Jérémy Ferrari : « Je crois vraiment que je suis un emmerdeur »

11/01/2019

Ce n’est plus les salles de spectacle qu’il remplit mais les couloirs des Fnac. Jérémy Ferrari fera la promotion du dvd de son spectacle Vends 2 pièces à Beyrouth , samedi, à 14 heures, à la Fnac de Saint-Étienne.


Après avoir tourné Vends 2 pièces à Beyrouth pendant deux ans et demi en France et dans les pays francophones, vous sortez le DVD de ce spectacle. Une captation peut-elle vraiment restituer l’atmosphère d’une salle ?

« On n’a pas lésiné sur les moyens, sur les caméras, mes équipes étaient au montage, j’ai réalisé moi-même le film. Il n’y a personne mieux que moi qui peux restituer ce qui se passait sur scène. On est au mieux en termes de réalisme et d’ambiance. On a vraiment l’impression d’être dans la salle avec parfois des gros plans et des intentions de jeu que le spectateur placé loin ne peut même pas capter. »

Vous vous êtes passé d’un éditeur pour produire ce DVD vendu à 9,99 euros. C’est pour en mettre plus dans vos poches et moins dans celles de l’État ?

« Bien sûr. J’aurais pu me passer d’un éditeur et laisser le DVD à 20 euros. Au-delà du fait que l’artiste et l’acheteur gagnent plus, l’État gagne moins. C’est ça qui est génial. Ce n’est pas souvent qu’il est le dernier à prendre de l’argent. »

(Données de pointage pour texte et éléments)
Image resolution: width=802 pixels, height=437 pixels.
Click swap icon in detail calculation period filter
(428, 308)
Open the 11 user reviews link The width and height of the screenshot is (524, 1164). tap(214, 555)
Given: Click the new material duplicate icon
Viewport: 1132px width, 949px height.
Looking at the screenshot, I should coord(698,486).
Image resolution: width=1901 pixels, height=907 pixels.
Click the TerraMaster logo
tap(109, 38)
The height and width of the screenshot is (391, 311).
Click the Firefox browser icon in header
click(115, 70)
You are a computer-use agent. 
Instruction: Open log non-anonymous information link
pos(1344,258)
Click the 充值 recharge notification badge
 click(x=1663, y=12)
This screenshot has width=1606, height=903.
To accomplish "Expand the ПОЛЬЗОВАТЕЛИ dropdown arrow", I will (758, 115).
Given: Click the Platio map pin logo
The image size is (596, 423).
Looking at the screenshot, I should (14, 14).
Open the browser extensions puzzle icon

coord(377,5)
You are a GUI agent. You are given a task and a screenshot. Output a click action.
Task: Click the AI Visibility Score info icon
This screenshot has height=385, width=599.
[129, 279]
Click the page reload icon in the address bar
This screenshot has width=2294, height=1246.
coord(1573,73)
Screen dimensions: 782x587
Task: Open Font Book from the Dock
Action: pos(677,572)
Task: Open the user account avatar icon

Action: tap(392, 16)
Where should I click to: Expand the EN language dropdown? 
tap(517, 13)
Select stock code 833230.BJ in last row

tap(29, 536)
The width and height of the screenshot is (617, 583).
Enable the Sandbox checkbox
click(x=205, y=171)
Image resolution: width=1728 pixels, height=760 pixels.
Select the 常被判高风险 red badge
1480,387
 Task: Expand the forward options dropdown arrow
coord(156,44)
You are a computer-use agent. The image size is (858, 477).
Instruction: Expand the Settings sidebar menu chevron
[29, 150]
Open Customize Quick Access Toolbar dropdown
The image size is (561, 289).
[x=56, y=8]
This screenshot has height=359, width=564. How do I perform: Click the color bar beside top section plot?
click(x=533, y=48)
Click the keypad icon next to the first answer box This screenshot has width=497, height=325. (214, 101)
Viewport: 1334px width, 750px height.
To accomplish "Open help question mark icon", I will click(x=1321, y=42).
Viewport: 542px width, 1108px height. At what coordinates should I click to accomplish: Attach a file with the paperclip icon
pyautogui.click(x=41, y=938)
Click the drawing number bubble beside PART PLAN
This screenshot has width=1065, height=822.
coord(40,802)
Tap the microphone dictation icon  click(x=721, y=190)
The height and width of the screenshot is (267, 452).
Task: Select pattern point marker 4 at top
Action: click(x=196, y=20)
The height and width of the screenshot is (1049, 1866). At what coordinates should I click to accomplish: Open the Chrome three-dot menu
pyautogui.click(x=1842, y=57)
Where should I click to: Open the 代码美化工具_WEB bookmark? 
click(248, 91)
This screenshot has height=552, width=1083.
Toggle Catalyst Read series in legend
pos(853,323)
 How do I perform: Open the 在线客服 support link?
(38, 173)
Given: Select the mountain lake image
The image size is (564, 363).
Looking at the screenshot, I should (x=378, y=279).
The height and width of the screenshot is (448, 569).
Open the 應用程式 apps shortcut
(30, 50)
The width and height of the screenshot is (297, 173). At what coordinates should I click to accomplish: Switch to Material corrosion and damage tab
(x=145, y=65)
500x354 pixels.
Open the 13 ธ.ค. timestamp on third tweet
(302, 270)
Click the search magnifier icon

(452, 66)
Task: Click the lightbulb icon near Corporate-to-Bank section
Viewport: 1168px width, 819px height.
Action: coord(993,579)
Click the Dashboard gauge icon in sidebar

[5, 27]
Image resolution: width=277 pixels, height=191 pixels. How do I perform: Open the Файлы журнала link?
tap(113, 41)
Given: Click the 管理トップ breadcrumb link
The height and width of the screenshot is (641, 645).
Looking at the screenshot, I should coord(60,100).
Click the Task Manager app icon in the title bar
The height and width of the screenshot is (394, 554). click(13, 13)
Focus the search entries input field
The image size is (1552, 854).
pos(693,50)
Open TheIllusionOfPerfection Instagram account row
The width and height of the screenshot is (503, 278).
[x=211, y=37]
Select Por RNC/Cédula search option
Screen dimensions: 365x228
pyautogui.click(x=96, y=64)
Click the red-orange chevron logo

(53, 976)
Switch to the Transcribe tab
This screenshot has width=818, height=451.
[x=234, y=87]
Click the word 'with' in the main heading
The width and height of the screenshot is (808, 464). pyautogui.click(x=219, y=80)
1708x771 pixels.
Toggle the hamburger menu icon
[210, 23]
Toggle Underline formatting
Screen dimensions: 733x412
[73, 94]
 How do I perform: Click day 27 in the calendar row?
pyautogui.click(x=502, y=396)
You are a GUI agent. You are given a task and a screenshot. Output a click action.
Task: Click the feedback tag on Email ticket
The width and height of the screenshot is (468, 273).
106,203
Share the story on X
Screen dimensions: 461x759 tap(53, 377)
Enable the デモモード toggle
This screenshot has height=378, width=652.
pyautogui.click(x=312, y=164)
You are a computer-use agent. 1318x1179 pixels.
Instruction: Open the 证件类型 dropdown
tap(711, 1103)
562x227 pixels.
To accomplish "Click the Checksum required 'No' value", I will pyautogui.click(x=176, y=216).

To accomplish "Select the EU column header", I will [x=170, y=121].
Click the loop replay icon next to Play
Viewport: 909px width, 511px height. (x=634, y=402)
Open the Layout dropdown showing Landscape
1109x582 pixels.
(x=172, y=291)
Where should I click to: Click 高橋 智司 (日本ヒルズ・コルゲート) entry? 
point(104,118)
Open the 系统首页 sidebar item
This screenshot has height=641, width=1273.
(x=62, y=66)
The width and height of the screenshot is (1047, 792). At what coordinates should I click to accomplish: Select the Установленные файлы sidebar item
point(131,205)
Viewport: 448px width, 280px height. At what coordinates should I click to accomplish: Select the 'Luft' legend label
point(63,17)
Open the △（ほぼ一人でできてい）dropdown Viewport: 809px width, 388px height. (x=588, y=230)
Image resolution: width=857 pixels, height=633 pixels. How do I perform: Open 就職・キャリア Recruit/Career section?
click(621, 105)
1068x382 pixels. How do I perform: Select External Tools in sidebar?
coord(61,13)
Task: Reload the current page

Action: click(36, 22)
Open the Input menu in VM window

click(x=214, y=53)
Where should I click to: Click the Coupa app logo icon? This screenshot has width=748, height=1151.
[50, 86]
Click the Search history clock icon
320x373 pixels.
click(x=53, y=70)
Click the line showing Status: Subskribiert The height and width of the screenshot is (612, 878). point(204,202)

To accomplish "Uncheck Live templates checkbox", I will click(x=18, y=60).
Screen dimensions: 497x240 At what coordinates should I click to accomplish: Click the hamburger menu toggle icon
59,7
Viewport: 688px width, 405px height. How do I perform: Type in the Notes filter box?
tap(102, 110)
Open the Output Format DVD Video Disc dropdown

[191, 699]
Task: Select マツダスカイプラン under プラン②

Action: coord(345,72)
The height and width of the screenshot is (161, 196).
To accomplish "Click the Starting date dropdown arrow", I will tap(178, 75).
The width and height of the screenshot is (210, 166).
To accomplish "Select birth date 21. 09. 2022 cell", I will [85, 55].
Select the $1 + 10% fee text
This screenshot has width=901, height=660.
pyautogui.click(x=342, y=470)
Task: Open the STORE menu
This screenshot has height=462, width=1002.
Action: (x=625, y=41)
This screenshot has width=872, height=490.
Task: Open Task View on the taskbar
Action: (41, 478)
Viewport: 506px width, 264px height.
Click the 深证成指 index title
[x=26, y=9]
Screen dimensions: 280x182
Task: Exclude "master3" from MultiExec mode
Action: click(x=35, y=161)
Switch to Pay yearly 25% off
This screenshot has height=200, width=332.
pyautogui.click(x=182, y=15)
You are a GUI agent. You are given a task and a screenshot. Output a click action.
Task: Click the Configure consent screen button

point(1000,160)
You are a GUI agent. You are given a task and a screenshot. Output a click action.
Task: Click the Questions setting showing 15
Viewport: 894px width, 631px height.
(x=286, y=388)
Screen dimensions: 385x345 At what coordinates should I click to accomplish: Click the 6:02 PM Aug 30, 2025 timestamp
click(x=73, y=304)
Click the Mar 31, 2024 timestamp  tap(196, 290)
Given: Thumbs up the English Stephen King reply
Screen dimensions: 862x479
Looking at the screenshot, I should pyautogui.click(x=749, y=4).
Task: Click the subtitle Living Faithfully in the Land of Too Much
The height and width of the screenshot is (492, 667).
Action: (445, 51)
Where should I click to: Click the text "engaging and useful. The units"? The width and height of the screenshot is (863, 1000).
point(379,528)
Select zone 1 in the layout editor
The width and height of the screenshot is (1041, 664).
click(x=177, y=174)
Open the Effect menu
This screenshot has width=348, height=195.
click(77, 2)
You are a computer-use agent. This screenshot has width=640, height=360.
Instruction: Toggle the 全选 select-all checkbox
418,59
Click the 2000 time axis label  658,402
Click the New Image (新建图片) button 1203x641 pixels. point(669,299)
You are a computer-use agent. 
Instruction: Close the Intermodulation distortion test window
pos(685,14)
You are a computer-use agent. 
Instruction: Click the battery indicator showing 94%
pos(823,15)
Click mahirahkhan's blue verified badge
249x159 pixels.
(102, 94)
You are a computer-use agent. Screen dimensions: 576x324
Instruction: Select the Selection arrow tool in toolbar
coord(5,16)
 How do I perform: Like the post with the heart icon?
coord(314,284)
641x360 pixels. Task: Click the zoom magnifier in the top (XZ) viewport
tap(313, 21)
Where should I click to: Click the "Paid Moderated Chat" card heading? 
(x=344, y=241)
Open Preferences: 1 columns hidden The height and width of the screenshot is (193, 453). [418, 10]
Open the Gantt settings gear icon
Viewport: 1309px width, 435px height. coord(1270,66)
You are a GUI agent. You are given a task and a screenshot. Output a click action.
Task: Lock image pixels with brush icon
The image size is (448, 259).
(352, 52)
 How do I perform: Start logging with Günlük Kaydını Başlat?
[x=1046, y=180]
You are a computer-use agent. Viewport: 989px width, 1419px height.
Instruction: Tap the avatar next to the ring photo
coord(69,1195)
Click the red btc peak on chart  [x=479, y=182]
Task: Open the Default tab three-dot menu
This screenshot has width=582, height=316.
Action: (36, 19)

● **Tâches demandées**:
[1] Traduisez en anglais cette phrase de l'entretien avec Jérémy Ferrari : « On est au mieux en termes de réalisme et d'ambiance. »
[2] Donnez la suite de l'entretien avec Jérémy Ferrari, à partir de la dernière réponse reproduite.
On peut se passer de la liste.

● **Réponses dans l'ordre**:
[1] We're at our best in terms of realism and atmosphere.

[2]
Savez-vous combien coûte une place de votre spectacle ?

« À mes débuts, je faisais des places à 3 euros et les gens ne les achetaient même pas. Il y a des humoristes qui remplissent autant les salles que moi et qui proposent des billets plus chers, à 80,90 euros, c’est scandaleux. J’essaie de proposer des places à 30-40 euros. C’est difficile de faire moins si on veut offrir un spectacle de qualité, se produire dans des grandes et petites salles, payer correctement mes équipes, mais j’ai conscience que ça reste cher. J’ai été élevé dans un endroit où aller dans un théâtre municipal, c’était exceptionnel. »

Ce dvd contient aussi un documentaire où on vous filme dans votre quotidien. C’est pour vous montrer sous un autre jour ?

« Ce n’était pas ma volonté. Mais lorsque Thierry Colbi m’a approché pour réaliser un documentaire, je ne lui ai pas dit non. Je l’avais rencontré alors qu’il était le programmateur du magazine Parenthèse inattendue sur France2. Il avait été d’une telle bienveillance sur l’émission qu’il avait coupé plein de trucs au montage alors que ça aurait pu servir l’émission. Il m’a suivi pendant un an pour ce documentaire. Je n’ai pas vu les rushs, j’ai visionné le pré-montage et presque rien changé. J’ai du mal à m’aimer et je parais plus sympathique dans ce documentaire. Personnellement, il m’a fait du bien. C’est une manière de montrer autre chose, je ne suis pas le type énervé 24 h/24 qu’on voit sur les plateaux de télé. »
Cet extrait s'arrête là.